##### EXERCISE MATERIALS #####

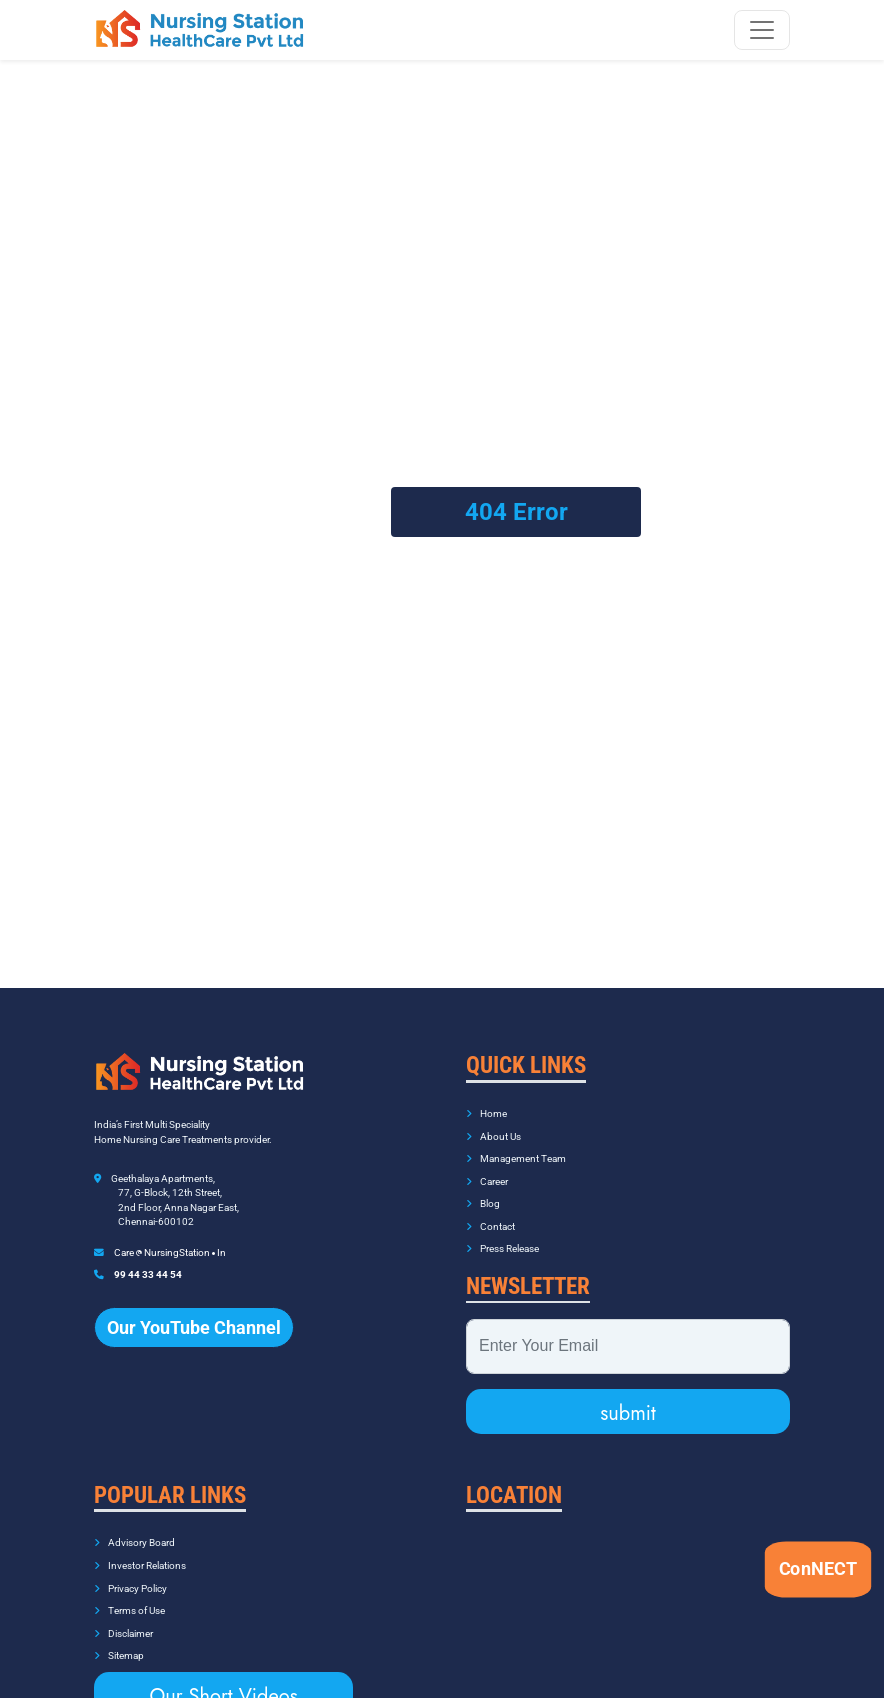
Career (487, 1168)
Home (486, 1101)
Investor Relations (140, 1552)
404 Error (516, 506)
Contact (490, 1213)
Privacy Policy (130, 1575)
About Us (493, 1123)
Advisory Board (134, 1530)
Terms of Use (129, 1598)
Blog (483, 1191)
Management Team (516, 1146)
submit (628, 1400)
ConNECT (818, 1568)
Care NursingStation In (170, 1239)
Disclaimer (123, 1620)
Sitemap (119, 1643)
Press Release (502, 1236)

#####
##### EXERCISE MATERIALS #####

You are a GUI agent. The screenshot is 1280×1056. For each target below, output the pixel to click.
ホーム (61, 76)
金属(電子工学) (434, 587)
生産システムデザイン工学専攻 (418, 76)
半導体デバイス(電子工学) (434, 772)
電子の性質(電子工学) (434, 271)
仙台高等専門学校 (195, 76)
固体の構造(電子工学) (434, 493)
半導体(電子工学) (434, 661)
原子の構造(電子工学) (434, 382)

#####

DIRECTIONS FOR THIS TASK: Show every line in the dataset items above that contains the string "電子工学".

THE REPLY:
金属(電子工学) (434, 587)
半導体デバイス(電子工学) (434, 772)
電子の性質(電子工学) (434, 271)
固体の構造(電子工学) (434, 493)
半導体(電子工学) (434, 661)
原子の構造(電子工学) (434, 382)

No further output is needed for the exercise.